**WHAT IS EXPECTED:**
List every line of the entries below that contains the string "help", matching its case exactly.

··· DATA LINES

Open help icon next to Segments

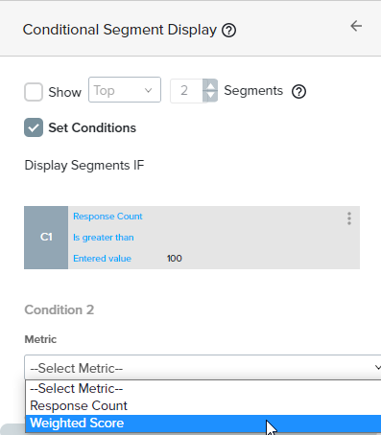[298, 92]
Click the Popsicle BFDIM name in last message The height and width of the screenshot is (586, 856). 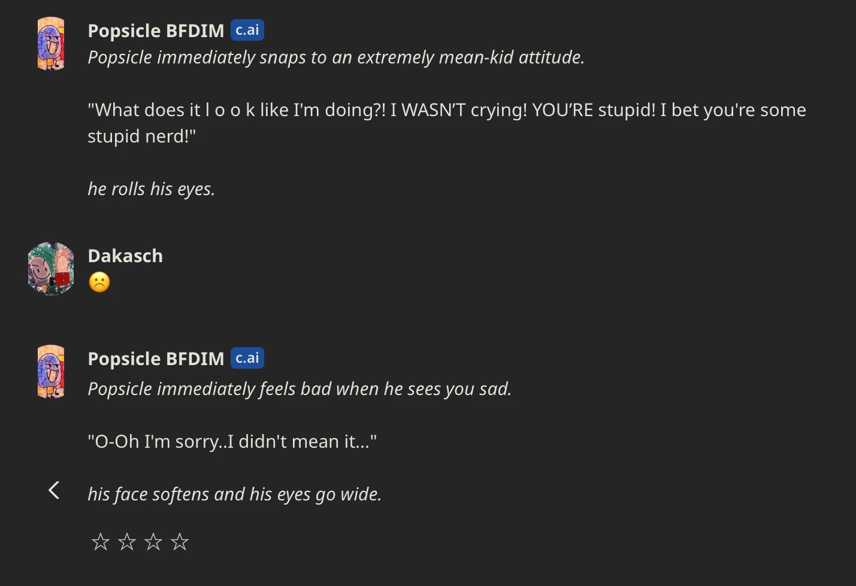point(156,359)
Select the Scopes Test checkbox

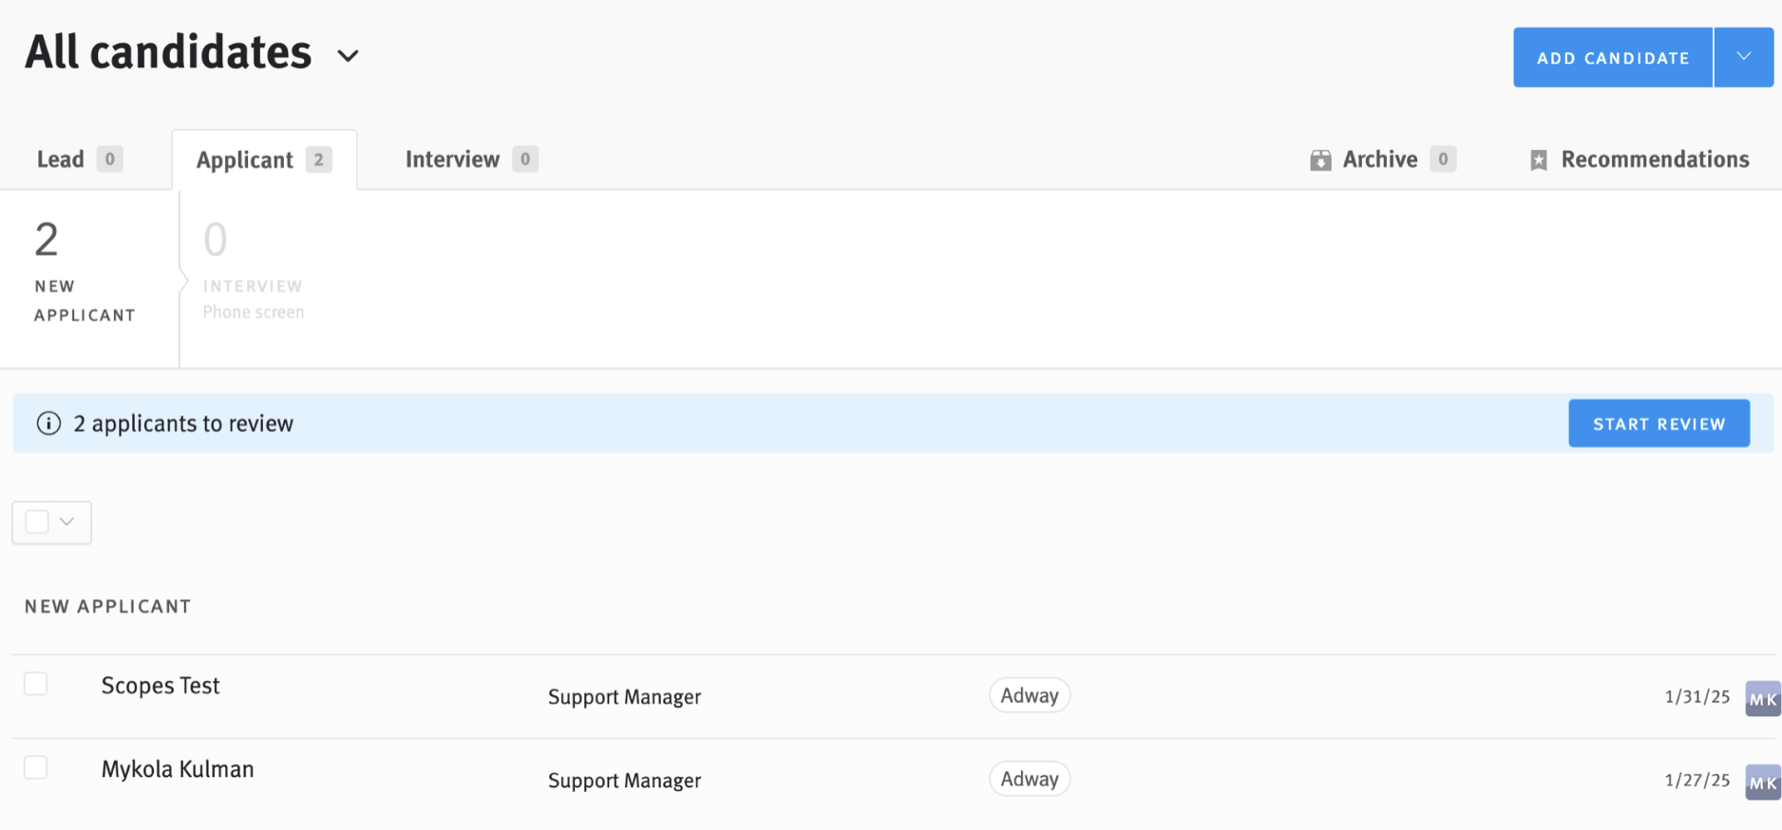coord(36,684)
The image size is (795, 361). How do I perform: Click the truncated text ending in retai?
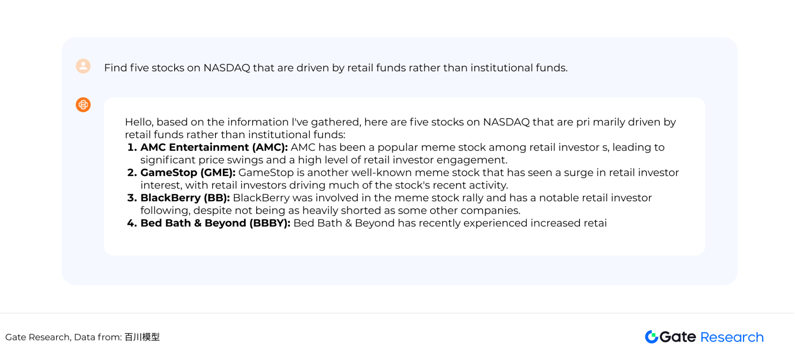450,223
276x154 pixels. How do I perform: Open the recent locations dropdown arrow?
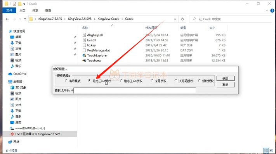(x=20, y=19)
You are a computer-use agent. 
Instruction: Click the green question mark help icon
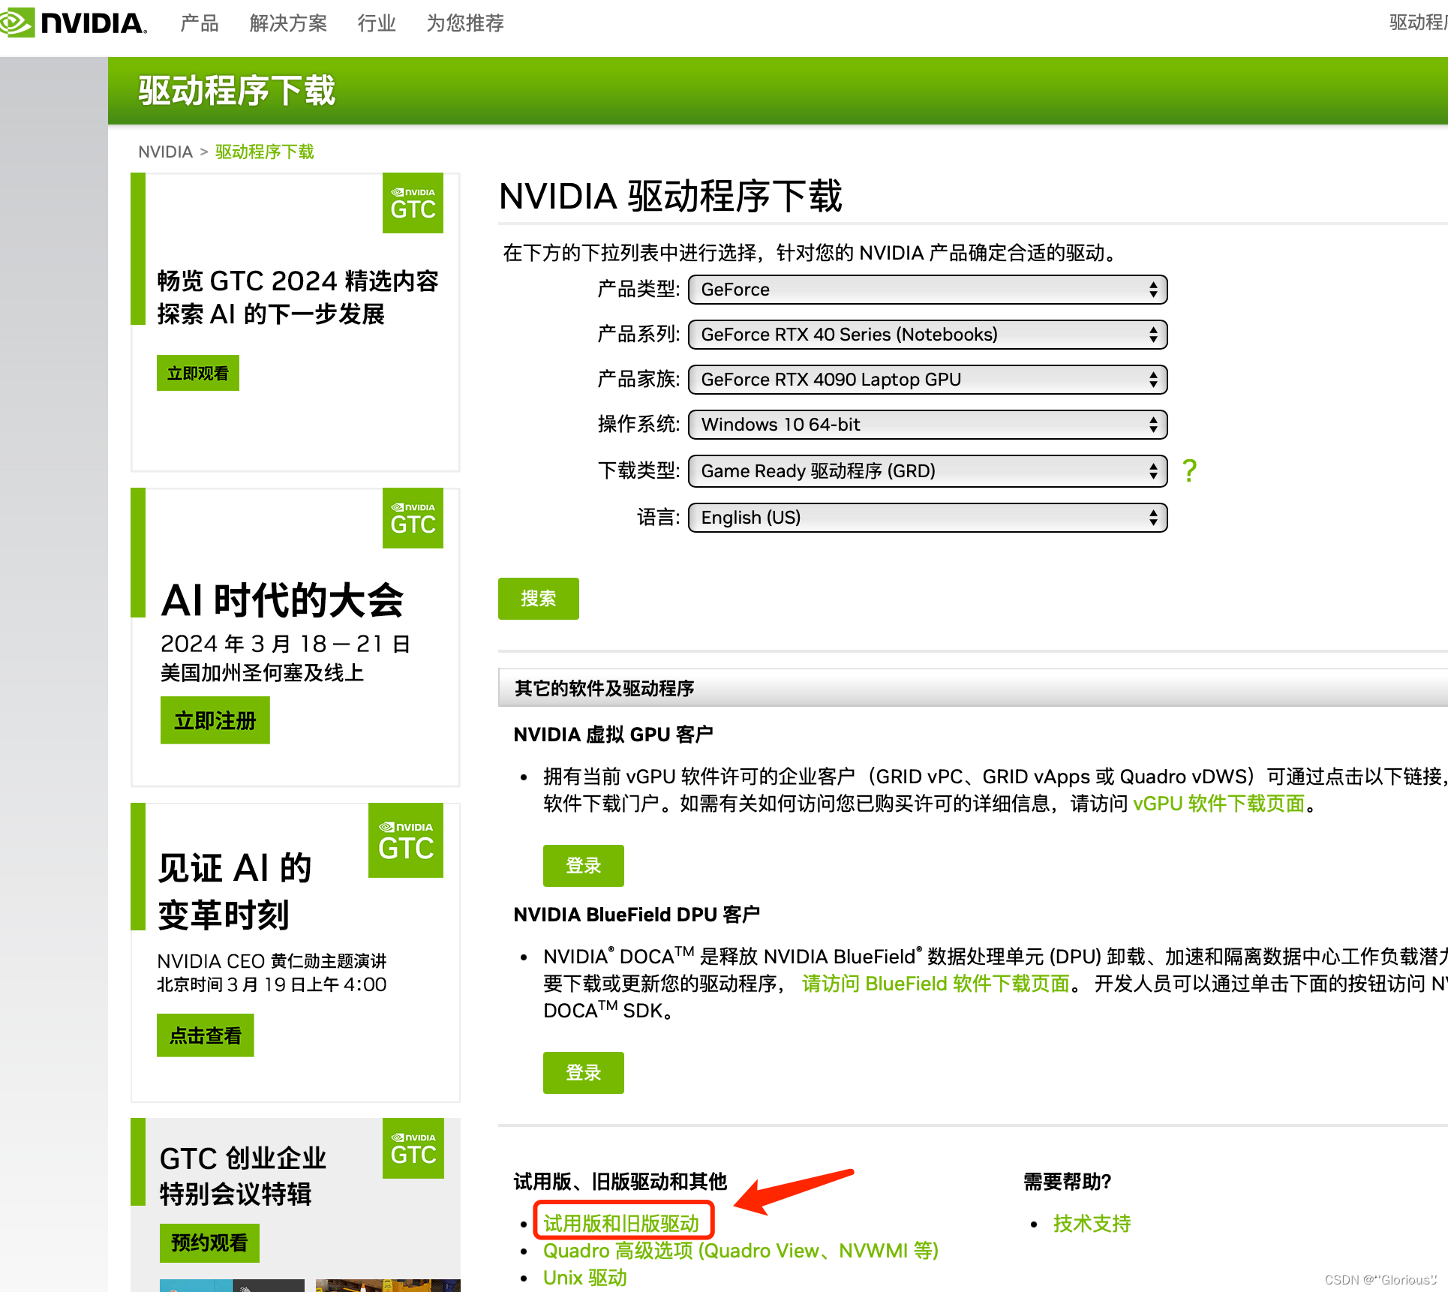(x=1189, y=471)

······

**WORKED SOLUTION:**
Open help icon next to Segments
Instruction: Click the green question mark help icon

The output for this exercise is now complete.